I put an empty glass jar on my kitchen table,
like the cuss jar we used to have at work.
Every time someone swore,
she put a quarter into the jar, and
on Friday, we used the money for donuts.
Instead of paying when I cuss, though,
I pay when I refuse to speak out,
when I swallow the words
forming inside me
in reaction to what someone said or did
or events in the day’s news.
Words that question,
challenge,
contradict.
Words that would tell my side of the story.
Instead of quarters,
I put a pebble in the jar
each time I keep silent,
afraid to voice my thoughts,
fearful of being told to keep my opinions to myself,
to just shut up.
Soon the jar fills with rocks, and
my throat fills with unspoken words,
choking me.
When there is room for no more stones,
I shatter the jar and let the pebbles roll out,
spilling out onto the world my unspoken pain.

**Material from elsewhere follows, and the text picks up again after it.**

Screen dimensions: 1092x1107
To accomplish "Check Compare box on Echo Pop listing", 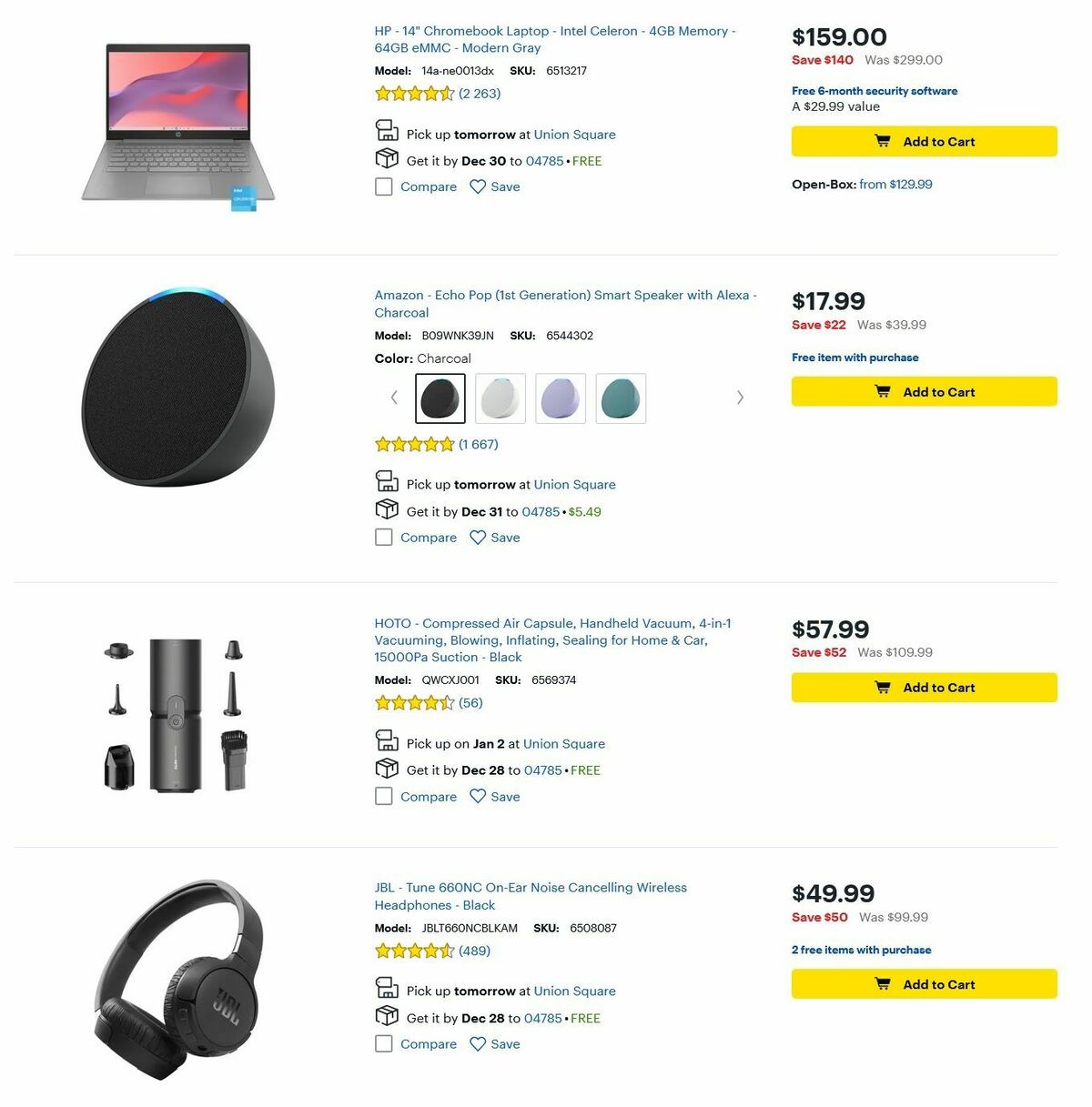I will click(383, 537).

I love the usage of the extended metaphor which makes it deep,meaningful and symbolic!
Thank you.
This reflection is well written. I like this idea both metaphorically and the actual visual aspect of seeing how much I myself can use if for representation of how I don’t always say what I think. Thanks for expressing and giving good for thought.
Thank you. What made me smile as I was writing was remembering the cuss jar–and donuts!
Great poem Madeline!
: )
Thanks, Christina.
You’ve a wonderful way with words that really cuts to the chase, beautifully expressing truth and fragility. Really enjoying your writing, thank you!
Thank you so much.
Beautiful and so well written! The imagery and metaphor really works here
Thank you and thank you for following.
Nice posts!!
Thank you for reading and commenting.